Thoughts on my Experience with Austin CTCs
by Tedd Holladay
I almost don't know where to start in reflecting about my experience
in Lodis Rhodes' Policy Research Project "Evaluating Community Technology
Centers." I think through the course of a class like this one tends
to lose perspective just a bit, getting swallowed up in the day-to-day
tasks of researching and reporting. This was a huge project, and I feel
like it was a qualified success. I gained a great deal of insight into
issues ranging from telecommunications policy, the role of technology
in education, the importance and ability of non-profit community-based
organizations to support struggling communities, the real impacts of poverty
and discrimination on individual people, and the capacities of individuals
to transcend such inequalities and barriers. Our research has been important
to me in clarifying where my personal commitments and interests lie. It
has provided me with thoughts about how I will address the important issues
facing American society when I get out of school.
More importantly, I think the very public nature of our research has
been important, and I credit Dr. Rhodes for insisting on this approach.
It is gratifying to know that our project will not sit on a library shelf,
viewed by only a select few people. Our research was conducted and presented
with an orientation toward the public. It's a strong temptation in doing
intellectual work to be internally focused, and our project continually
strove to engage those outside our class. I guess that's the essence of
participatory action research. I can honestly say that I learned more
about the challenges and opportunities of community technology centers
through my interactions, conversations, and observations of the staff
at Wired for Youth and River City Youth than through anything I read.
I hope that my research and feedback will be a fraction as helpful to
those and other community activists as their help was to me.
I should not ignore the fact that I leave this project with many more
questions than answers. The primary question that bothers me to no end
is the wisdom of using small, independent, and decentralized community
based organizations as the paradigm for the development of ailing communities.
It's abundantly clear that Wired for Youth, River City Youth, and the
other CTCs we looked at are improving the quality of life for individuals
in East and South Austin. The smiling faces of the children who attend
the programs are testament to that fact. As demonstrated through our CTC
Profiles and our report of an "ideal CTC," Austin-are public
access centers increasing the technological, economic, and social capacities
of individuals in Austin neighborhoods. That much is clear.
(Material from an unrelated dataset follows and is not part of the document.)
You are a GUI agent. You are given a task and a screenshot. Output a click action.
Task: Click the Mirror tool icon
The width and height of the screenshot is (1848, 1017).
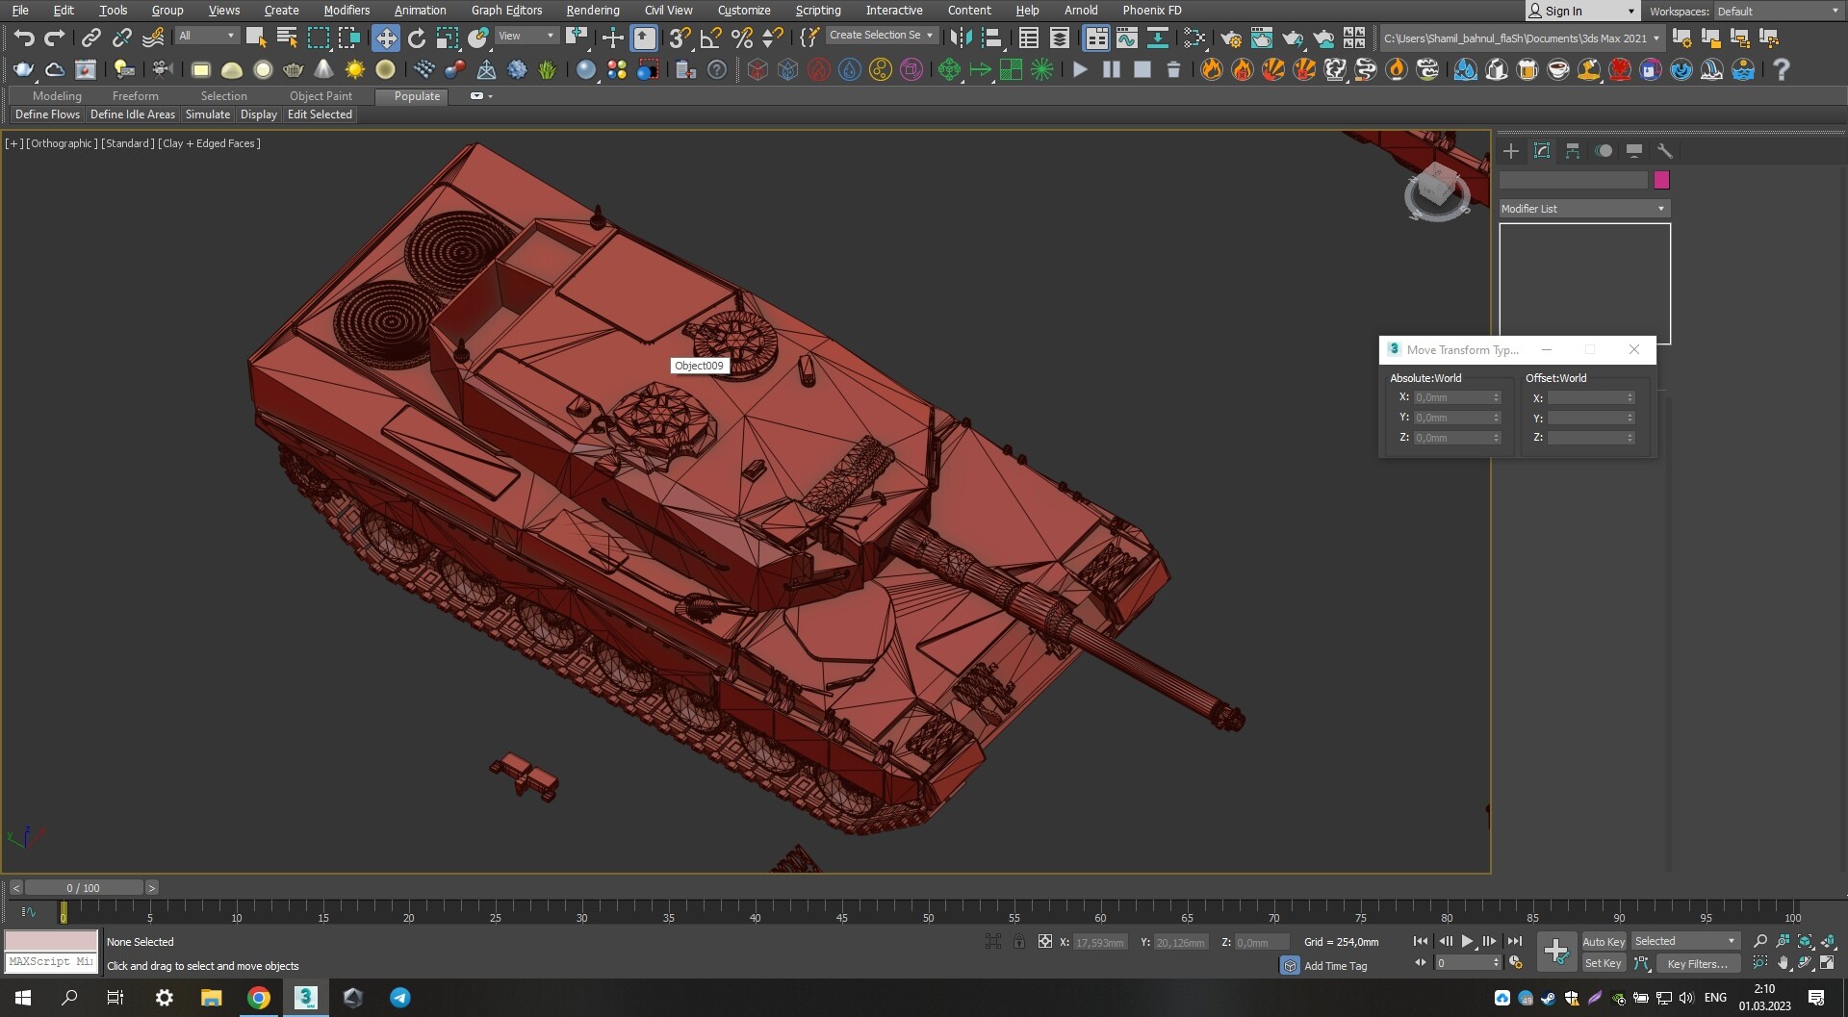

What is less clear is the extent to which these Community Technology
Centers can form as the basis of a new progressive movement in the United
States. By their very nature, local initiatives are piecemeal in their
approach to fighting poverty and injustice. Our research surrounding the
theory of social capital indicates that our CTCs were not effective at
generating the cross-community alliances and bridges that would be required
for a broad movement to attack injustice and inequality in Austin, much
less across the entire nation. I recognize that this type of awareness
or goal is too much to ask of an individual community-based organization.
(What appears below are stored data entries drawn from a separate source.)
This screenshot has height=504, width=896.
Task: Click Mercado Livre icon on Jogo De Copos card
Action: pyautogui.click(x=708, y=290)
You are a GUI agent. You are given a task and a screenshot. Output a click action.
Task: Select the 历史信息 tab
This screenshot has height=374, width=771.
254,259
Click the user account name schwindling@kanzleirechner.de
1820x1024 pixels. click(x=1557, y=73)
That may, in fact, be the essence of the problem. Community-based organizations
are too busy serving their program participants, training their staff
and volunteers, searching for funding, and trying to stay afloat to create
the kinds of cross-community social capital needed to create a broad-based
community revitalization movement.
All of this is not to discredit the work that community-based organizations
do in urban areas. It simply underscores the observation that the work
of community activists and advocates must be supported by committed progressives
willing to fight for the empowerment and development of underserved populations.
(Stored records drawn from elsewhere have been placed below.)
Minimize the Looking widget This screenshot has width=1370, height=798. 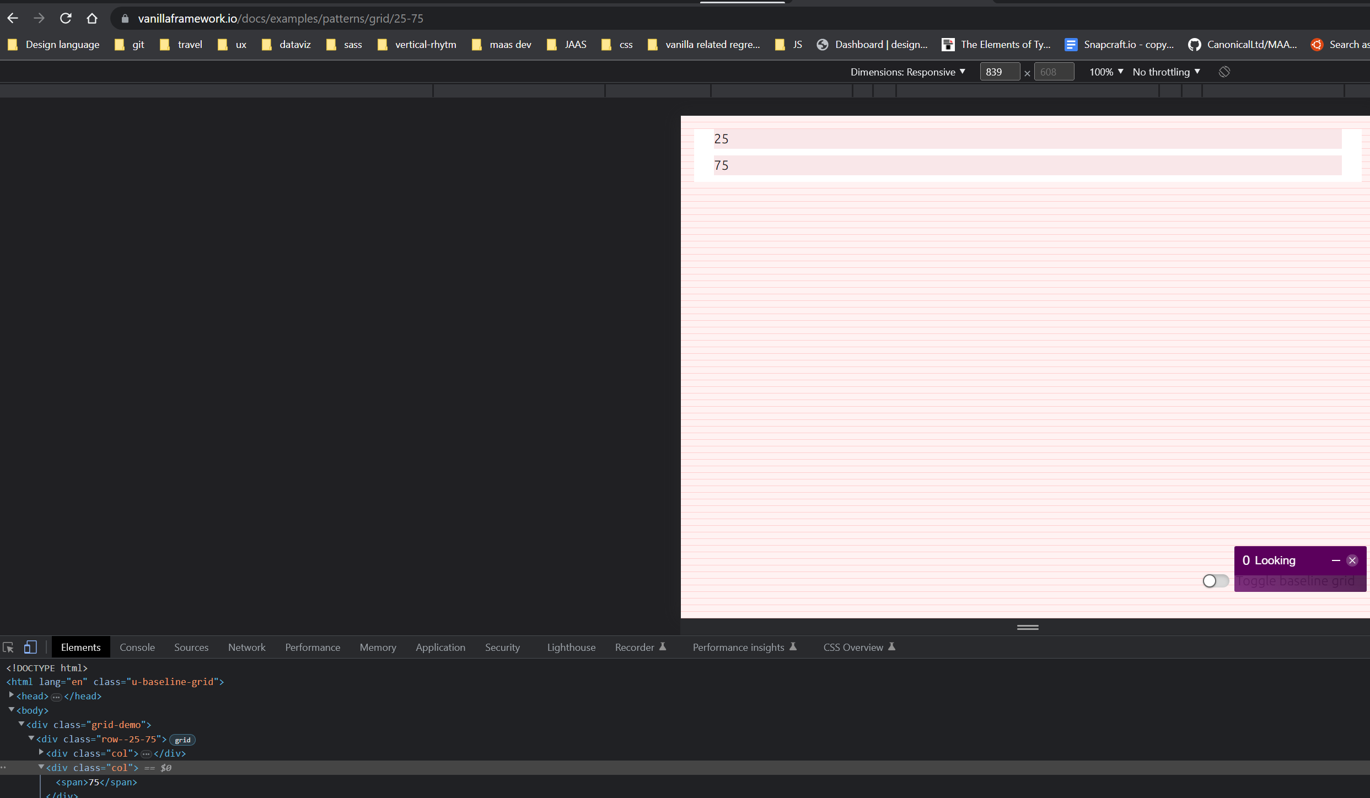(x=1335, y=560)
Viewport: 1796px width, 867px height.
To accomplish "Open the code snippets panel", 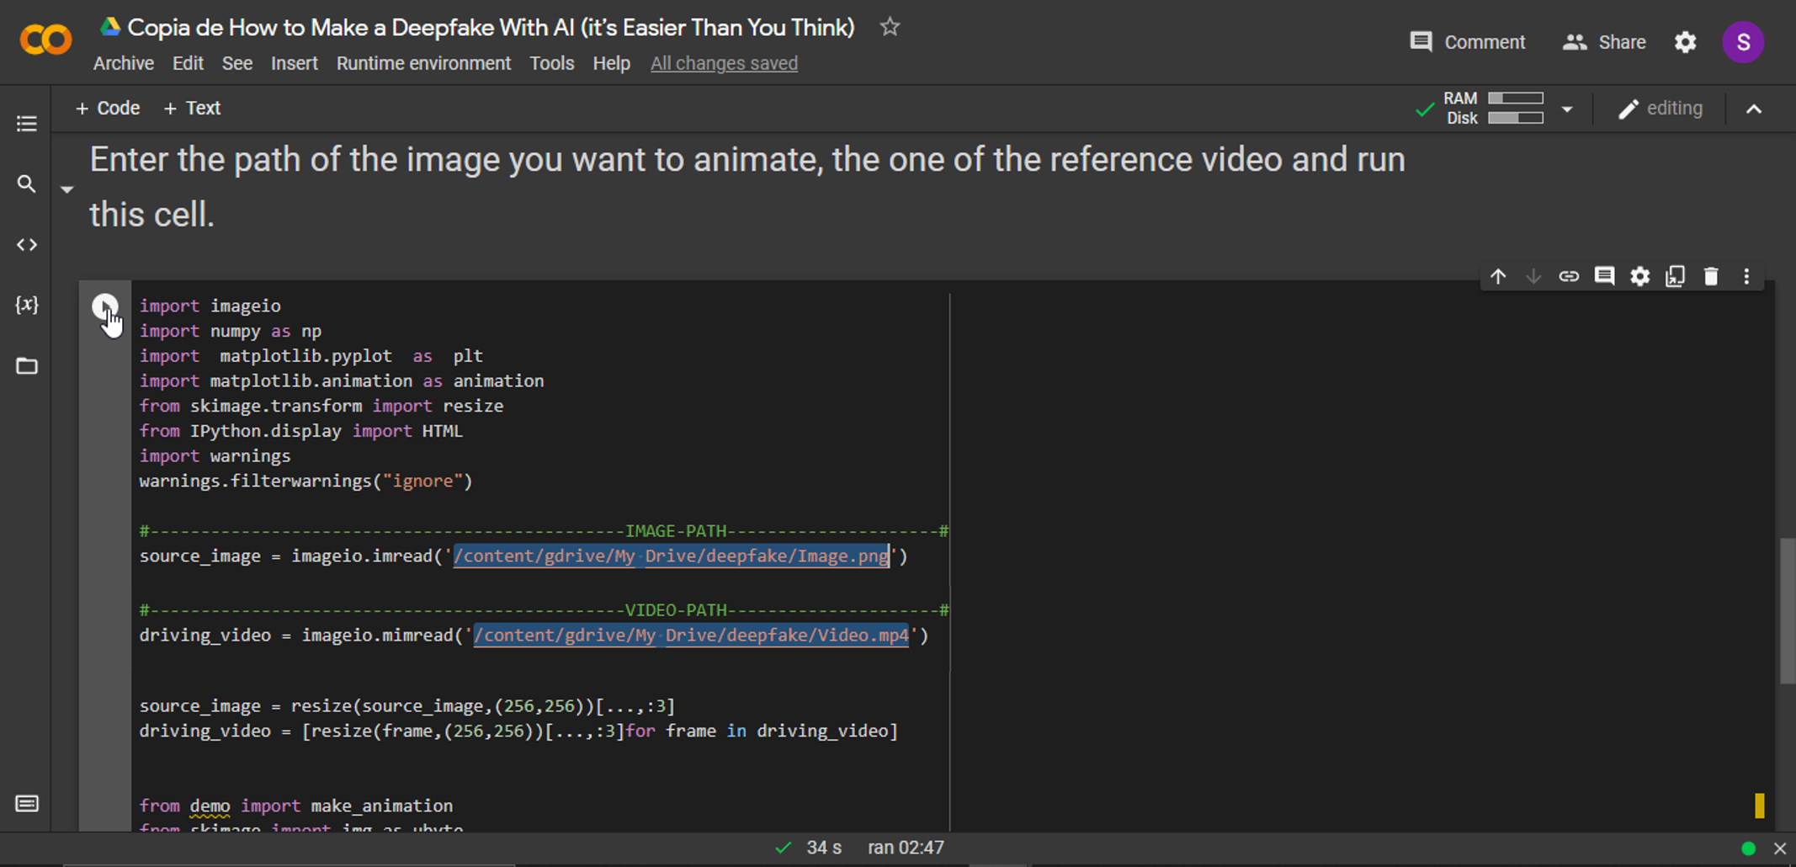I will (26, 244).
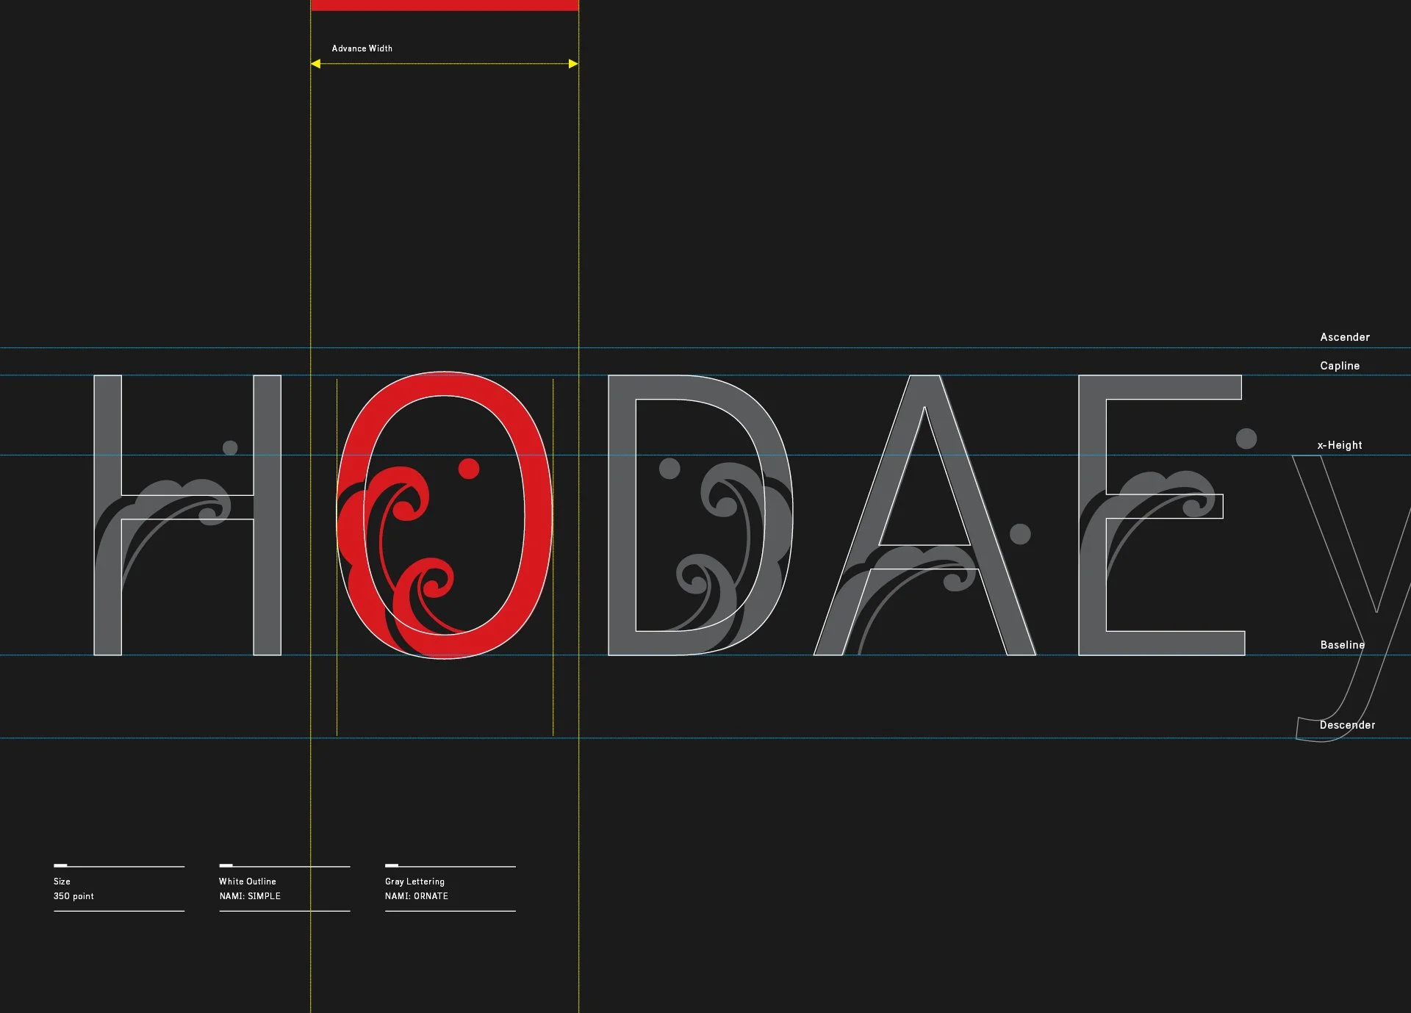The height and width of the screenshot is (1013, 1411).
Task: Click the right yellow arrowhead of Advance Width
Action: point(573,64)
And this realization too, cuts both ways: local and national political
activists and actors must be tied to their communities, to make sure that
they support the work of institutions and individuals striving to improve
the capacities of poor people. Too often, progressive, middle-class activists
have worked in isolation from the communities they purport to represent.
This was not the case during the civil rights movement, and we would do
well to take some lessons from that history. When it comes to politics
and community development, it can't be either/or. It must be both.
When I think about my ideal CTC, I imagine it would look a little different
from the ideal CTC of each of my class members. I think my CTC would be
run by an executive director as savvy as Mona Gonzales from the River
City Youth Foundation. It would also be staffed by individuals like Joanna
Nigrelli and Michele Gorman of Wired for Youth who are caring, intelligent,
and committed to the growth of their participants. It would provide participants
with the opportunity to learn about the computer and experiment with technology.
But my ideal CTC would also host small concerts on the weekend by local
hip hop and rock music artists in order to reach out to other young people.
Evening poetry readings and jazz showcases would demonstrate the fun of
social interaction and cultural empowerment. I would provide a public
space for community activists to talk about the need for a universal living
wage, protection for immigrant workers, women's self defense, or whatever
other issues the members of my community feels is important to its interests.
And my ideal CTC would have kids piled in groups of 4 around each computer,
laughing and pointing at the screen, playing Super Mario Brothers, happy
to have a place where they could come after the end of a school day.